- EXCERPTED TEXT -
★ ★ ★ ★ ★ ★ ★

Figure 1 is a side view of a pressure die-casting plant which uses an injector according to the invention;
Figures 2 to 6 are sectional views of an injector according to the invention in its operating sequence;
Figure 7 is a view of a detail of the injector shown in the preceding figures.

With particular reference to the figures, an injector according to the invention is generally designated by the reference numeral 10.
As shown in Figure 1, the injector 10 is inserted in a vacuum die-casting apparatus, generally designated by the reference numeral 11.
The injector 10 is constituted by an injector body 12 which has, in an upward region, at least one first opening 13 for loading molten metallic material, generally designated by the reference numeral 18, by means of a ladle 14, and at least one second opening 15 for introducing/aspirating protective gas 28 and for generating a vacuum, which is connected to ducts, generally designated by the reference numeral 16, which are part of a pressurized circuit.
The injector body 12 is further provided with a chamber 17 for containing the molten material 18 and for the sliding of a piston 19 for injecting the material 18 into dies 20.
The injector 10 comprises means for cleaning and lubricating an outer surface 25 of the piston 19.
Such means are associated with a plate-like supporting element 21 which also acts as a guide and a support for the piston 19, is arranged coaxially to the chamber 17, faces the injector body 12 and is spaced from it.
The cleaning means are constituted by a scraper ring 22, while the lubricating means are constituted by a nozzle 23 for injecting lubricating material which is arranged radially to the piston 19 at a circumferential groove 24.
The cleaning means and the lubrication means are arranged in order of operation, i.e., the scraper ring 22 is arranged after the circumferential groove 24 with respect to the advancement direction of the piston 19.
The operating steps of the injection process are illustrated effectively in Figures 2 to 6.
When the piston 19 is fully retracted, its head end 26 is arranged at the supporting element 21.
When the piston 19 advances, the nozzle 23 lubricates the outer surface 25, allowing its sliding within the chamber 17.
Proximate to the loading opening 13, the piston 19 stops its motion.
At this point, by means of a ladle 14, the molten material 18 is poured into the containment chamber 17 and remains constantly in an atmosphere of protective gas 28, advantageously nitrogen.
In the meantime, more protective gas is introduced from the opening 15 through the ducts 16 into the chamber 17.
The piston 19 can remain in this injection locking position for a preset time interval or until a preset amount of material 18 has been introduced in the chamber 17.

★ ★ ★ ★ ★ ★ ★

- STORED RECORDS -

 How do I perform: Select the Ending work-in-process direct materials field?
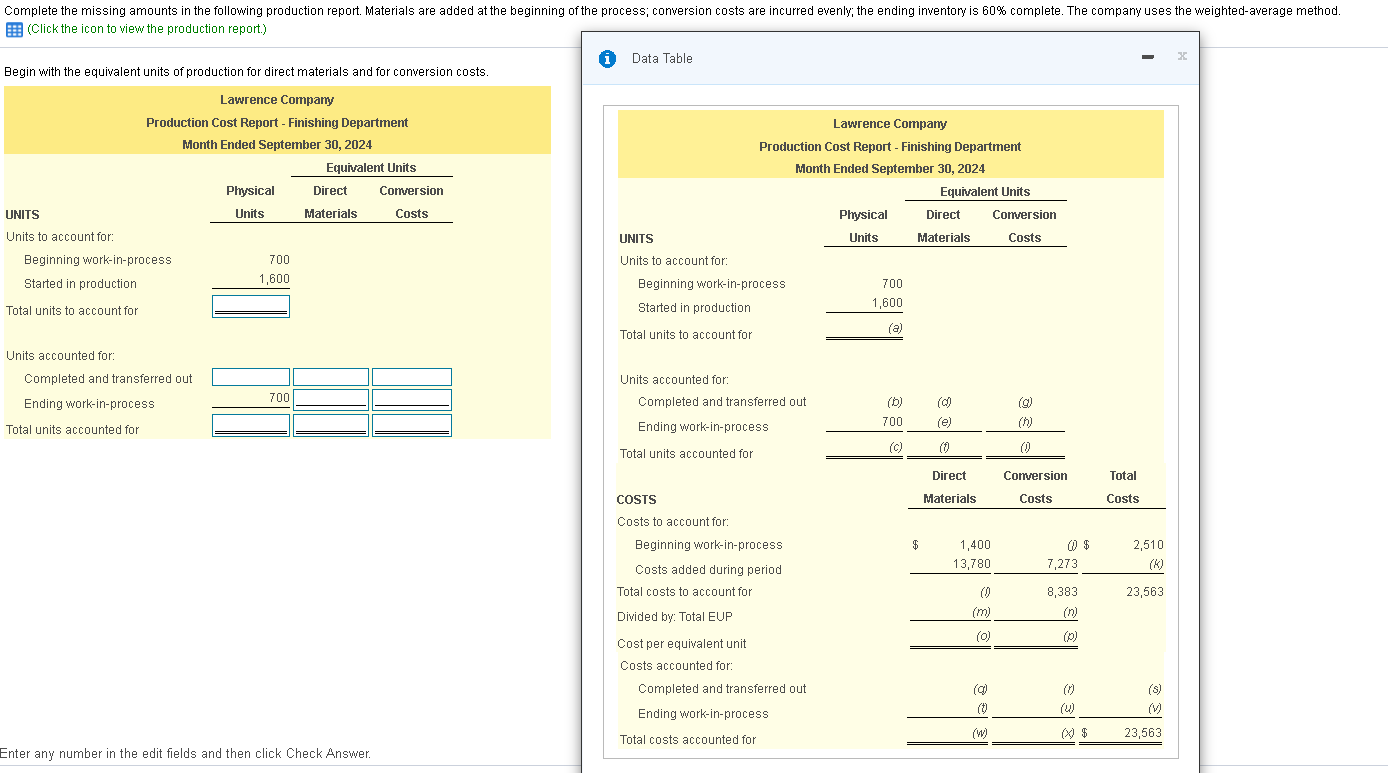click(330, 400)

★ ★ ★ ★ ★ ★ ★

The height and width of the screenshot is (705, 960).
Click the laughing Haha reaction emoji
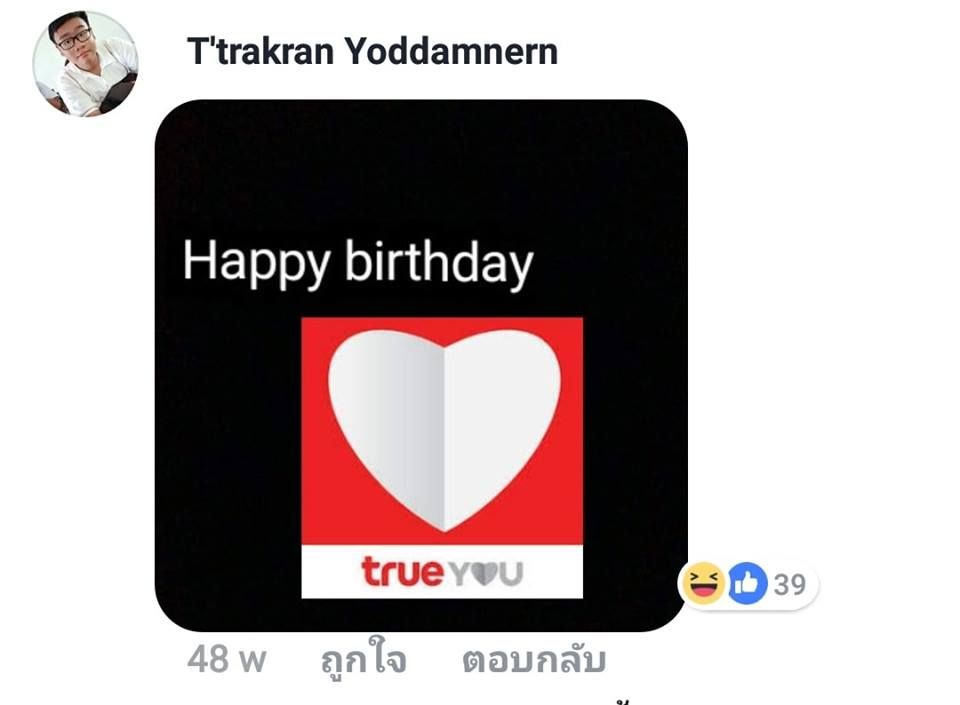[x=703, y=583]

★ ★ ★ ★ ★ ★ ★

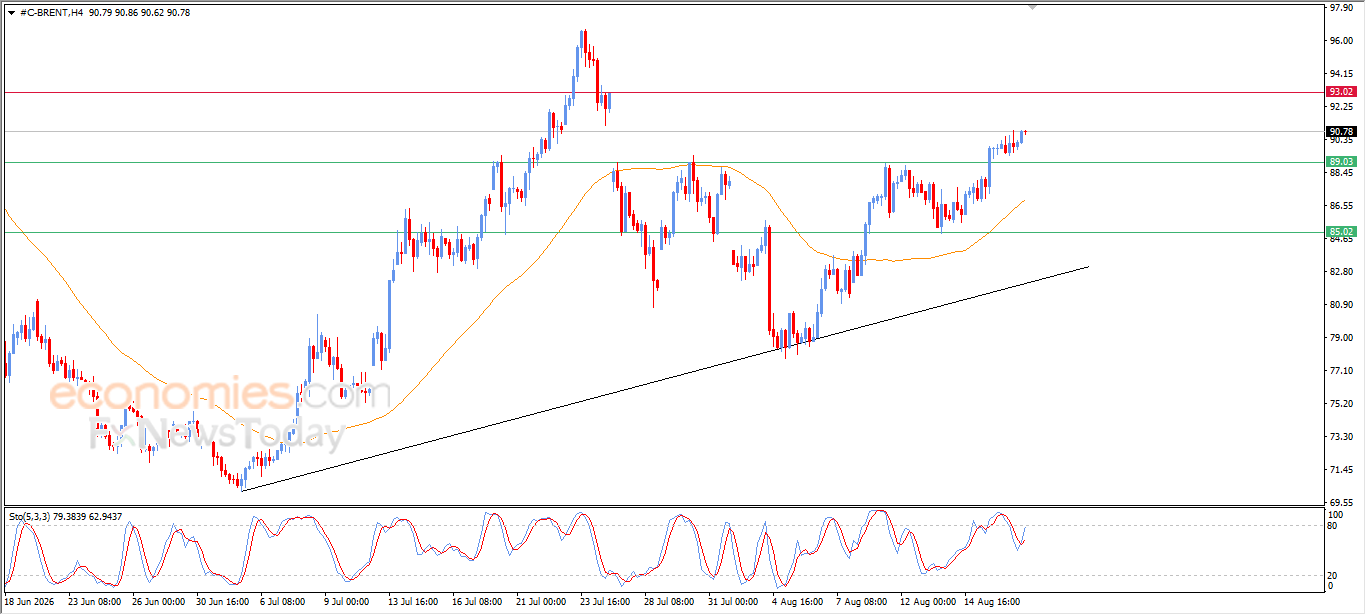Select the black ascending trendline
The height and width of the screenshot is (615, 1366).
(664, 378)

★ ★ ★ ★ ★ ★ ★

- EXERCISES TO COMPLETE -
a. According to the die-casting injector text, which gas is advantageously used as the protective gas?
b. Write the next part of the die-casting injector text, starting after its final sentence.
None of the rows is needed here.

- RESULTS IN ORDER -
a. Nitrogen.

b.
The piston 19 then continues to advance, continuing the injection.
Since loading molten material 18 without controlling the filling rate can cause turbulences within the material and therefore generate inclusions, the ladle 14 is provided with a system for controlling its tipping rate or the filling rate of the chamber 17 so as to avoid turbulences.
Once the piston 19, by way of its advancement, has completely closed the opening 13, the protective gas is aspirated from the opening 15 until a vacuum is generated inside the chamber 17.
Once the piston 19 has closed the opening 15 as well, injection can be completed by injecting all the material 18 into the dies 20.
After the holding period, the piston 19 can advance at an adjustable rate so as to perform injection with a high die filling rate in the case of thin-walled die-castings or with a low die filling rate in the case of thick-walled die-castings.
At the end of the injection, the piston 19 retracts and the scraper ring 22 cleans its outer surface 25, eliminating any residues of material which would contaminate a subsequent casting.
After the scraper ring 22 along this direction of motion of the piston 19 there is the nozzle 23, which lubricates the clean surface 25, preparing the piston 19 for a new injection step.
Finally, it should be noted that the particular shape of the circumferential lips 27 of the scraper ring 22, which have a saw-tooth plan shape, allows effective cleaning of the piston when said piston retracts but leaves a film of lubricant when said piston advances.
In practice it has been observed that the present invention has achieved the intended aim and objects.
The injector 10 in fact allows to lubricate the piston without introducing a release agent/lubricant in the injector body.
This allows to obtain die castings without gas inclusions and/or allows optimization as regards elongation, since residues of lubricating material cause porosities and/or the formation of oxides which do not ensure the quality of the casting.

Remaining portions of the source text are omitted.